YOUR TASK: Go to the line in the entries below that holds "Mute the Audio" and repeat exactly from there through the line that holds "You are a computer-use agent. The width", inclusive.

═══ MATERIAL PROVIDED

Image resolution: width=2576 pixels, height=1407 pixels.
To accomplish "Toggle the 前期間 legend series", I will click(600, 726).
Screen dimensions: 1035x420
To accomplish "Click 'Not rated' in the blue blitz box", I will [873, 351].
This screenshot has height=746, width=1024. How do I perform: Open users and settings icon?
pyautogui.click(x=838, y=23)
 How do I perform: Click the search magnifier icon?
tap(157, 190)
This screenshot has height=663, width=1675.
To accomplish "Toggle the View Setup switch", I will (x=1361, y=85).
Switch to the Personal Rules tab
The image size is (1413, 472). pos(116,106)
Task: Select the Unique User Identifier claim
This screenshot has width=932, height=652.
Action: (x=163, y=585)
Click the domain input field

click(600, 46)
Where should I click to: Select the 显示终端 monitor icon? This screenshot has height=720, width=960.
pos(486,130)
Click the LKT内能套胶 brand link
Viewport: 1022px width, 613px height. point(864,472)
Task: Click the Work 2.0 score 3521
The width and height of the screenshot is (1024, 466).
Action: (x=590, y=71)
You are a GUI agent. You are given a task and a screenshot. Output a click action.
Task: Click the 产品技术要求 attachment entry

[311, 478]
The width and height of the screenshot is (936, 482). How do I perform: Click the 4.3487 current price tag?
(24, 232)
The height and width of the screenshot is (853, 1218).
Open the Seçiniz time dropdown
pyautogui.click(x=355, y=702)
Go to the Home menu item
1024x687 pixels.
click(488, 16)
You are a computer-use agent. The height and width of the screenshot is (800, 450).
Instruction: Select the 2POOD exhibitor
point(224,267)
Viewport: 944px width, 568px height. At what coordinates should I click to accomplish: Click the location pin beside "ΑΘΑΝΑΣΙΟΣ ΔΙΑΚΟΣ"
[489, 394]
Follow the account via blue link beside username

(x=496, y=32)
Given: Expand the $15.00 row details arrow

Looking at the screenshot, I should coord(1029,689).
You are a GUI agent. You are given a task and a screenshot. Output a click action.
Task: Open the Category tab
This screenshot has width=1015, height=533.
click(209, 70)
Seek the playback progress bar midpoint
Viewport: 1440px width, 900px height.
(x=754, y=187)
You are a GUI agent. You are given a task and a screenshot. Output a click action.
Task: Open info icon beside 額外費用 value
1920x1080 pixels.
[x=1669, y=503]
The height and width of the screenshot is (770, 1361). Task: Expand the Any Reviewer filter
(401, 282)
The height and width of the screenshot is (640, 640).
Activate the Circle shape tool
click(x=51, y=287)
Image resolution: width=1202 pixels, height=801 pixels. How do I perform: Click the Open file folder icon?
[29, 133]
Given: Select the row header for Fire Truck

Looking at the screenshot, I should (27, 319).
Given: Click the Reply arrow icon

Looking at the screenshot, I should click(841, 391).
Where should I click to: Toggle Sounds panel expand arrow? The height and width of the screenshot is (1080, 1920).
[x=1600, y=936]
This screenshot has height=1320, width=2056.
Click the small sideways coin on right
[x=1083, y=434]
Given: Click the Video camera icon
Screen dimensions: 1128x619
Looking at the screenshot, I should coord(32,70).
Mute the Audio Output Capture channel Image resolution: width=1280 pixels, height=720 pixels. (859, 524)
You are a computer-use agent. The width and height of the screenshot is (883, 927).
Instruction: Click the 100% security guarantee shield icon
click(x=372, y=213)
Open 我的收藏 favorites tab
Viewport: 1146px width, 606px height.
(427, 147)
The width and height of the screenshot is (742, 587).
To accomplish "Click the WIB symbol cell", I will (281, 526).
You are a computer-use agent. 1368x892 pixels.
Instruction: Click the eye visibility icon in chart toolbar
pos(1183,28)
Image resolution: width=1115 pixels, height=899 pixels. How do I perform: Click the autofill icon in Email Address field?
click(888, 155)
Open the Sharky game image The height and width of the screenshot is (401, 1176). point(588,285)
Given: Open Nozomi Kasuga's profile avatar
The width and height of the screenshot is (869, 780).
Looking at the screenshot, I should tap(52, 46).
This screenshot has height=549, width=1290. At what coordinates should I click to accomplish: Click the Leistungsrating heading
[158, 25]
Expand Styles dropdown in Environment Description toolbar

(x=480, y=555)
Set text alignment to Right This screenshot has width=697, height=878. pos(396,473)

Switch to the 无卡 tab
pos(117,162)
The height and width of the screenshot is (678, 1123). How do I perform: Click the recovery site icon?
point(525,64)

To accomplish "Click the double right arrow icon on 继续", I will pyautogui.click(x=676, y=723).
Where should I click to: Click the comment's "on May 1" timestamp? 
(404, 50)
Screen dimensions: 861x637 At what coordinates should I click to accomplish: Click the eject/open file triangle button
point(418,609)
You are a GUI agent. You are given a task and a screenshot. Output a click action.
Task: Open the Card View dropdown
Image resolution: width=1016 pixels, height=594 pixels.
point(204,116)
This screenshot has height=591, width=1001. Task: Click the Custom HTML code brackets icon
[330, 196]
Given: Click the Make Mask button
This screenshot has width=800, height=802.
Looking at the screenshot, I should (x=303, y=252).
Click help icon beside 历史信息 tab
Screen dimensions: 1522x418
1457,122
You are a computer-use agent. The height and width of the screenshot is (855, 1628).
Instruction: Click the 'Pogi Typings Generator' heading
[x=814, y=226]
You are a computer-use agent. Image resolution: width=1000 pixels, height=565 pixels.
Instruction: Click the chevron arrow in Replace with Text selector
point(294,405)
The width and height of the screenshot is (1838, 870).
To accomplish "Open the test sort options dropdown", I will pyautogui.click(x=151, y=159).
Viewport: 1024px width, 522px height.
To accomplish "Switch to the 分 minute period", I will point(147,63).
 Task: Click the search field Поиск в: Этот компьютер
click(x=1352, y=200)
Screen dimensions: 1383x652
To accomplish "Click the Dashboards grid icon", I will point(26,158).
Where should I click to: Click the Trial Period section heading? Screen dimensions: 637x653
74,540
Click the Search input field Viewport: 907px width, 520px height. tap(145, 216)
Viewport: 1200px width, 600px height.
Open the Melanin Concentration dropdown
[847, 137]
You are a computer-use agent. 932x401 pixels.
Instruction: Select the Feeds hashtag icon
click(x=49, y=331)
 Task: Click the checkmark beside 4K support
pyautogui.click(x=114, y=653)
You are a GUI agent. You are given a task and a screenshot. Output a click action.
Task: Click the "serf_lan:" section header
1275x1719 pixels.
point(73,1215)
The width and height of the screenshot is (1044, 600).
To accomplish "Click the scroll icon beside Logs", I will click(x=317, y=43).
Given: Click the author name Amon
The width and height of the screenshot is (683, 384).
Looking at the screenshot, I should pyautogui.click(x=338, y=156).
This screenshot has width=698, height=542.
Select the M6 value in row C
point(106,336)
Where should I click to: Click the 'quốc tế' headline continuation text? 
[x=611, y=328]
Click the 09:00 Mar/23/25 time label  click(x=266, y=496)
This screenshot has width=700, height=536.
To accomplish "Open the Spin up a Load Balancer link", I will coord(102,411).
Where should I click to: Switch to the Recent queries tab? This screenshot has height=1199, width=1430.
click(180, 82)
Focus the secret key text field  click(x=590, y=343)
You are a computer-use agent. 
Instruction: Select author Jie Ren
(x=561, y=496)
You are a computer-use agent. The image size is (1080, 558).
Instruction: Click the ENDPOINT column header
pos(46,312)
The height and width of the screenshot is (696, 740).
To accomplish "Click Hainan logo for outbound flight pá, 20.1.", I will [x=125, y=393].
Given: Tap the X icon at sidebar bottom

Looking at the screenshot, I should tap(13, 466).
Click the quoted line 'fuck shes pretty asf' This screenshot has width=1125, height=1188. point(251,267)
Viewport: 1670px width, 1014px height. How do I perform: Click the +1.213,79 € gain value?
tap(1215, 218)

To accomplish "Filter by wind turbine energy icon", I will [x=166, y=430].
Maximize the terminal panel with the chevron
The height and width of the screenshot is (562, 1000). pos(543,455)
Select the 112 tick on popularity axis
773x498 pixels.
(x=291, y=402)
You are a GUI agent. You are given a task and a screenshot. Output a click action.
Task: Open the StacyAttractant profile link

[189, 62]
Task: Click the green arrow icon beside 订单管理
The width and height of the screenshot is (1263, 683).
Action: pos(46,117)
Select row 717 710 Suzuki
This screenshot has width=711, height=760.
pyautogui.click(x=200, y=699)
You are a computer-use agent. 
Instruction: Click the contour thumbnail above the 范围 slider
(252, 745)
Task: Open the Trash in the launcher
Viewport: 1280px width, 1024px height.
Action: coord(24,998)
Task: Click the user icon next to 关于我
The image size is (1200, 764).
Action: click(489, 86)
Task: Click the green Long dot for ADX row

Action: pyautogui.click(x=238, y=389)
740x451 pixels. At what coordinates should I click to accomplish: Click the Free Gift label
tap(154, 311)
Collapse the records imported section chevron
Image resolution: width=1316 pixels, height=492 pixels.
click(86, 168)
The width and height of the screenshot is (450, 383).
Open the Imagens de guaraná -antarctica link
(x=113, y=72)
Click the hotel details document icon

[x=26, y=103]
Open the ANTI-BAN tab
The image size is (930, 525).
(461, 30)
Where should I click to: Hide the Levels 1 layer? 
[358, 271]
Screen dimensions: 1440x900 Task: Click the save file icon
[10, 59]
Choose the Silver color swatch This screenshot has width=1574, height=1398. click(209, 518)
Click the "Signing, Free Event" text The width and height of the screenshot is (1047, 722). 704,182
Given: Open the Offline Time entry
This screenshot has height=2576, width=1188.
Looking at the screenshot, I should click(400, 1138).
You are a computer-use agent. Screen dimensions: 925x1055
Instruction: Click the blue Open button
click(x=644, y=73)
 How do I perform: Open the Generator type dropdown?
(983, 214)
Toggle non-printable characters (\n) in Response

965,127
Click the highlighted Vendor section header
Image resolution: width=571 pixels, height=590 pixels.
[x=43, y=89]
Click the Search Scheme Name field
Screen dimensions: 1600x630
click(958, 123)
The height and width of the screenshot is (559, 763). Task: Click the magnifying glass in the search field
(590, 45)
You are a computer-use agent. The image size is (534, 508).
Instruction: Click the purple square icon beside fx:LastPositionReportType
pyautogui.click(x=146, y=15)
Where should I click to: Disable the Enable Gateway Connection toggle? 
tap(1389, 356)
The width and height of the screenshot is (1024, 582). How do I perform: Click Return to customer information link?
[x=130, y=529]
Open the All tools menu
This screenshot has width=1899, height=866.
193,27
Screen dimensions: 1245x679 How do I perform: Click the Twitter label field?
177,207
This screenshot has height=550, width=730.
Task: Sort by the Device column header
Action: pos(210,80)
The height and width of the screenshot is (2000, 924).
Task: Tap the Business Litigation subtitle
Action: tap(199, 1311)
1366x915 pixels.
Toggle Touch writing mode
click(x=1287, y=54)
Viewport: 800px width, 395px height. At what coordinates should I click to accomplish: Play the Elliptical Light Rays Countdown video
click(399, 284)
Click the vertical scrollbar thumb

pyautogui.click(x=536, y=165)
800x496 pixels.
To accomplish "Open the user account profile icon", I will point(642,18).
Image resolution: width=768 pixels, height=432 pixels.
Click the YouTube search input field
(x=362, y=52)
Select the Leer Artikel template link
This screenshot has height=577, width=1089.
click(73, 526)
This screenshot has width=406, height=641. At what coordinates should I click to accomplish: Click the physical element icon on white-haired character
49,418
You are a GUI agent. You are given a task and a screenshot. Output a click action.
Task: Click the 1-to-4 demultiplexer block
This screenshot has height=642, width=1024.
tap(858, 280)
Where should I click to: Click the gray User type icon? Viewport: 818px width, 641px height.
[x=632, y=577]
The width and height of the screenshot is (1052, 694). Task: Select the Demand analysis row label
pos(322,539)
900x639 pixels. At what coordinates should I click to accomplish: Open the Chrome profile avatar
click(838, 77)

══════

FINAL ANSWER:
Mute the Audio Output Capture channel Image resolution: width=1280 pixels, height=720 pixels. (859, 524)
You are a computer-use agent. The width and height of the screenshot is (883, 927).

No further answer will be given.